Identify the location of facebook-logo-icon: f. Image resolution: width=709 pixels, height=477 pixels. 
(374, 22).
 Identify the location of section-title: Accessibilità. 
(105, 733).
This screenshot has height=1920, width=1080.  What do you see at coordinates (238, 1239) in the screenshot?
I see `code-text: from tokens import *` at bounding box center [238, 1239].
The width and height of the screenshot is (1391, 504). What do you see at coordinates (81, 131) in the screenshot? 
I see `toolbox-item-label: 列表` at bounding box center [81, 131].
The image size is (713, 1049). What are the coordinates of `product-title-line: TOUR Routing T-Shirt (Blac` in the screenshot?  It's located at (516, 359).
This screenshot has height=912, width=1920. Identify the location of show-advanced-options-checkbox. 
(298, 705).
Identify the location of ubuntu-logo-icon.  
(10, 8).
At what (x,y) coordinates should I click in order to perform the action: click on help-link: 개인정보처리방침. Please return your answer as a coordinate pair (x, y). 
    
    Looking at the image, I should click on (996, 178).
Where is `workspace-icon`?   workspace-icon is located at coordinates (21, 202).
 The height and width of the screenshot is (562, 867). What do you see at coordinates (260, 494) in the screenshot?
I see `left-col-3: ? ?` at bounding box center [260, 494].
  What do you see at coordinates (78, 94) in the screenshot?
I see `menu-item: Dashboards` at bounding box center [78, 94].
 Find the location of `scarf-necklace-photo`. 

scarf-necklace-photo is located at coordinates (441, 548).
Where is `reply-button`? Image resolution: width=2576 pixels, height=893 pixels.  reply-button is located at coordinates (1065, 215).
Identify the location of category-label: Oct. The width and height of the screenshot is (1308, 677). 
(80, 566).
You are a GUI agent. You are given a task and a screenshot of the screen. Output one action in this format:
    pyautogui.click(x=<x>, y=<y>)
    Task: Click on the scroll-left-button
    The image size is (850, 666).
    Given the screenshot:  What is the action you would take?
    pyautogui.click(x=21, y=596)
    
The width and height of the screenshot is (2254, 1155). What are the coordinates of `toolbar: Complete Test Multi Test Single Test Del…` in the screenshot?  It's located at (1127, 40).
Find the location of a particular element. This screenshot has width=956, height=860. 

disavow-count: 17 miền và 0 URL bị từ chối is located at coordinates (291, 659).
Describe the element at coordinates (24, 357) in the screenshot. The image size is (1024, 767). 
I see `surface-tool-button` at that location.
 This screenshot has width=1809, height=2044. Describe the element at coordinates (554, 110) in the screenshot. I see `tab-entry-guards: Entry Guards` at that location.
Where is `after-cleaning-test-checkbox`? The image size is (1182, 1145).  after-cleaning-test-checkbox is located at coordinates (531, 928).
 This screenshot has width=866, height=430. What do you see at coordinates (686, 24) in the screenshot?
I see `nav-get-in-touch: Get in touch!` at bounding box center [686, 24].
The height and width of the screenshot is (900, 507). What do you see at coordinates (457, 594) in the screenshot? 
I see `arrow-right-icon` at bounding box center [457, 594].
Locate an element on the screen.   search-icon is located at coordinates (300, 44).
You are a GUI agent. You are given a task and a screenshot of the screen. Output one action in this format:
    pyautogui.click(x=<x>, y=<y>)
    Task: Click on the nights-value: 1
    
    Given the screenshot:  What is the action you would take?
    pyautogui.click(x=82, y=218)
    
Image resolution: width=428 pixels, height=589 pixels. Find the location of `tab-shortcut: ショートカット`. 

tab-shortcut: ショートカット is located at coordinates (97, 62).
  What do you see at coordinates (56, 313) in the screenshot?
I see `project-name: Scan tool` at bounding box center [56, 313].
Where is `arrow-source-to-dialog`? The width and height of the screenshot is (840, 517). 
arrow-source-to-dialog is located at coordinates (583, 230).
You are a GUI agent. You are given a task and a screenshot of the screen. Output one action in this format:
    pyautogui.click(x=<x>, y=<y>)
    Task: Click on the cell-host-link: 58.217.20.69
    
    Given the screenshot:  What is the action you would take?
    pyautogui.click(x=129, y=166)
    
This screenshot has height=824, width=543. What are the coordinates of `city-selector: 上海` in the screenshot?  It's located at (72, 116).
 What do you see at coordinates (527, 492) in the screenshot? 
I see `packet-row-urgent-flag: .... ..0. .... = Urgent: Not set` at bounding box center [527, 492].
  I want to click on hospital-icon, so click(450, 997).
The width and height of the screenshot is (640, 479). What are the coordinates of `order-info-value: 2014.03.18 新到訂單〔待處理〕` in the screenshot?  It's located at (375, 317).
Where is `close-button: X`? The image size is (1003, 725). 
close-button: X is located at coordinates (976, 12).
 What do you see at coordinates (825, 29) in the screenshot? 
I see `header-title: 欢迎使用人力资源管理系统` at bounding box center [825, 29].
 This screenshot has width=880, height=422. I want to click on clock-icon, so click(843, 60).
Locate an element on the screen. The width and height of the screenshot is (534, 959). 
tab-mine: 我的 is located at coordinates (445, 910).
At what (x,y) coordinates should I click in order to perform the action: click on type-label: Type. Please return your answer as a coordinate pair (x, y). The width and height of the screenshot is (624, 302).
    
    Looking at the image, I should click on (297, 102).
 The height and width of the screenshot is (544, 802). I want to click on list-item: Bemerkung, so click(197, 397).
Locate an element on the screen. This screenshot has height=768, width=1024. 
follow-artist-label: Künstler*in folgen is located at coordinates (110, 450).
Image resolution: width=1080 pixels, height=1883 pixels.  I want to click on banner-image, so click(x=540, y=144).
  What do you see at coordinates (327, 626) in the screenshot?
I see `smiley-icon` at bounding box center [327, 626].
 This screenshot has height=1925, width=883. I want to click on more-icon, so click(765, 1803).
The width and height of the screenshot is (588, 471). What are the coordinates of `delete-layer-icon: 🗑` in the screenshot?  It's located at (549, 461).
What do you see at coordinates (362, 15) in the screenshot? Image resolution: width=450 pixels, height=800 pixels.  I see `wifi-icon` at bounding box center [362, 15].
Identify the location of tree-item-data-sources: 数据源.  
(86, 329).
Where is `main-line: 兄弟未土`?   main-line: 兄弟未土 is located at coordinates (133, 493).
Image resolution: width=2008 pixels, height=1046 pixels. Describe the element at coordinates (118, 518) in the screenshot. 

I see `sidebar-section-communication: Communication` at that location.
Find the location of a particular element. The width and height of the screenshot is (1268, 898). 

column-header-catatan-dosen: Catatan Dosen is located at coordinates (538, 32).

==================================================

PROBLEM TO SOLVE: Put every line of the data above into a numbered list, leaving out the blank lines.

EXPECTED OUTPUT:
1. Identify the location of facebook-logo-icon: f. Image resolution: width=709 pixels, height=477 pixels. 
2. (374, 22).
3.  Identify the location of section-title: Accessibilità. 
4. (105, 733).
5. This screenshot has height=1920, width=1080.  What do you see at coordinates (238, 1239) in the screenshot?
6. I see `code-text: from tokens import *` at bounding box center [238, 1239].
7. The width and height of the screenshot is (1391, 504). What do you see at coordinates (81, 131) in the screenshot? 
8. I see `toolbox-item-label: 列表` at bounding box center [81, 131].
9. The image size is (713, 1049). What are the coordinates of `product-title-line: TOUR Routing T-Shirt (Blac` in the screenshot?  It's located at (516, 359).
10. This screenshot has height=912, width=1920. Identify the location of show-advanced-options-checkbox. 
11. (298, 705).
12. Identify the location of ubuntu-logo-icon.  
13. (10, 8).
14. At what (x,y) coordinates should I click in order to perform the action: click on help-link: 개인정보처리방침. Please return your answer as a coordinate pair (x, y). 
15.     Looking at the image, I should click on (996, 178).
16. Where is `workspace-icon`?   workspace-icon is located at coordinates (21, 202).
17.  The height and width of the screenshot is (562, 867). What do you see at coordinates (260, 494) in the screenshot?
18. I see `left-col-3: ? ?` at bounding box center [260, 494].
19.   What do you see at coordinates (78, 94) in the screenshot?
20. I see `menu-item: Dashboards` at bounding box center [78, 94].
21.  Find the location of `scarf-necklace-photo`. 
22. scarf-necklace-photo is located at coordinates (441, 548).
23. Where is `reply-button`? Image resolution: width=2576 pixels, height=893 pixels.  reply-button is located at coordinates (1065, 215).
24. Identify the location of category-label: Oct. The width and height of the screenshot is (1308, 677). 
25. (80, 566).
26. You are a GUI agent. You are given a task and a screenshot of the screen. Output one action in this format:
27.     pyautogui.click(x=<x>, y=<y>)
28.     Task: Click on the scroll-left-button
29.     The image size is (850, 666).
30.     Given the screenshot:  What is the action you would take?
31.     pyautogui.click(x=21, y=596)
32. The width and height of the screenshot is (2254, 1155). What are the coordinates of `toolbar: Complete Test Multi Test Single Test Del…` in the screenshot?  It's located at (1127, 40).
33. Find the location of a particular element. This screenshot has width=956, height=860. 
34. disavow-count: 17 miền và 0 URL bị từ chối is located at coordinates (291, 659).
35. Describe the element at coordinates (24, 357) in the screenshot. The image size is (1024, 767). 
36. I see `surface-tool-button` at that location.
37.  This screenshot has width=1809, height=2044. Describe the element at coordinates (554, 110) in the screenshot. I see `tab-entry-guards: Entry Guards` at that location.
38. Where is `after-cleaning-test-checkbox`? The image size is (1182, 1145).  after-cleaning-test-checkbox is located at coordinates (531, 928).
39.  This screenshot has width=866, height=430. What do you see at coordinates (686, 24) in the screenshot?
40. I see `nav-get-in-touch: Get in touch!` at bounding box center [686, 24].
41. The height and width of the screenshot is (900, 507). What do you see at coordinates (457, 594) in the screenshot? 
42. I see `arrow-right-icon` at bounding box center [457, 594].
43. Locate an element on the screen.   search-icon is located at coordinates (300, 44).
44. You are a GUI agent. You are given a task and a screenshot of the screen. Output one action in this format:
45.     pyautogui.click(x=<x>, y=<y>)
46.     Task: Click on the nights-value: 1
47.     Given the screenshot:  What is the action you would take?
48.     pyautogui.click(x=82, y=218)
49. Image resolution: width=428 pixels, height=589 pixels. Find the location of `tab-shortcut: ショートカット`. 
50. tab-shortcut: ショートカット is located at coordinates (97, 62).
51.   What do you see at coordinates (56, 313) in the screenshot?
52. I see `project-name: Scan tool` at bounding box center [56, 313].
53. Where is `arrow-source-to-dialog`? The width and height of the screenshot is (840, 517). 
54. arrow-source-to-dialog is located at coordinates (583, 230).
55. You are a GUI agent. You are given a task and a screenshot of the screen. Output one action in this format:
56.     pyautogui.click(x=<x>, y=<y>)
57.     Task: Click on the cell-host-link: 58.217.20.69
58.     Given the screenshot:  What is the action you would take?
59.     pyautogui.click(x=129, y=166)
60. This screenshot has height=824, width=543. What are the coordinates of `city-selector: 上海` in the screenshot?  It's located at (72, 116).
61.  What do you see at coordinates (527, 492) in the screenshot? 
62. I see `packet-row-urgent-flag: .... ..0. .... = Urgent: Not set` at bounding box center [527, 492].
63.   I want to click on hospital-icon, so click(450, 997).
64. The width and height of the screenshot is (640, 479). What are the coordinates of `order-info-value: 2014.03.18 新到訂單〔待處理〕` in the screenshot?  It's located at (375, 317).
65. Where is `close-button: X`? The image size is (1003, 725). 
66. close-button: X is located at coordinates (976, 12).
67.  What do you see at coordinates (825, 29) in the screenshot? 
68. I see `header-title: 欢迎使用人力资源管理系统` at bounding box center [825, 29].
69.  This screenshot has width=880, height=422. I want to click on clock-icon, so click(843, 60).
70. Locate an element on the screen. The width and height of the screenshot is (534, 959). 
71. tab-mine: 我的 is located at coordinates (445, 910).
72. At what (x,y) coordinates should I click in order to perform the action: click on type-label: Type. Please return your answer as a coordinate pair (x, y). The width and height of the screenshot is (624, 302).
73.     Looking at the image, I should click on (297, 102).
74.  The height and width of the screenshot is (544, 802). I want to click on list-item: Bemerkung, so click(197, 397).
75. Locate an element on the screen. This screenshot has height=768, width=1024. 
76. follow-artist-label: Künstler*in folgen is located at coordinates (110, 450).
77. Image resolution: width=1080 pixels, height=1883 pixels.  I want to click on banner-image, so click(x=540, y=144).
78.   What do you see at coordinates (327, 626) in the screenshot?
79. I see `smiley-icon` at bounding box center [327, 626].
80.  This screenshot has height=1925, width=883. I want to click on more-icon, so click(765, 1803).
81. The width and height of the screenshot is (588, 471). What are the coordinates of `delete-layer-icon: 🗑` in the screenshot?  It's located at (549, 461).
82. What do you see at coordinates (362, 15) in the screenshot? Image resolution: width=450 pixels, height=800 pixels.  I see `wifi-icon` at bounding box center [362, 15].
83. Identify the location of tree-item-data-sources: 数据源.  
84. (86, 329).
85. Where is `main-line: 兄弟未土`?   main-line: 兄弟未土 is located at coordinates (133, 493).
86. Image resolution: width=2008 pixels, height=1046 pixels. Describe the element at coordinates (118, 518) in the screenshot. 
87. I see `sidebar-section-communication: Communication` at that location.
88. Find the location of a particular element. The width and height of the screenshot is (1268, 898). 
89. column-header-catatan-dosen: Catatan Dosen is located at coordinates (538, 32).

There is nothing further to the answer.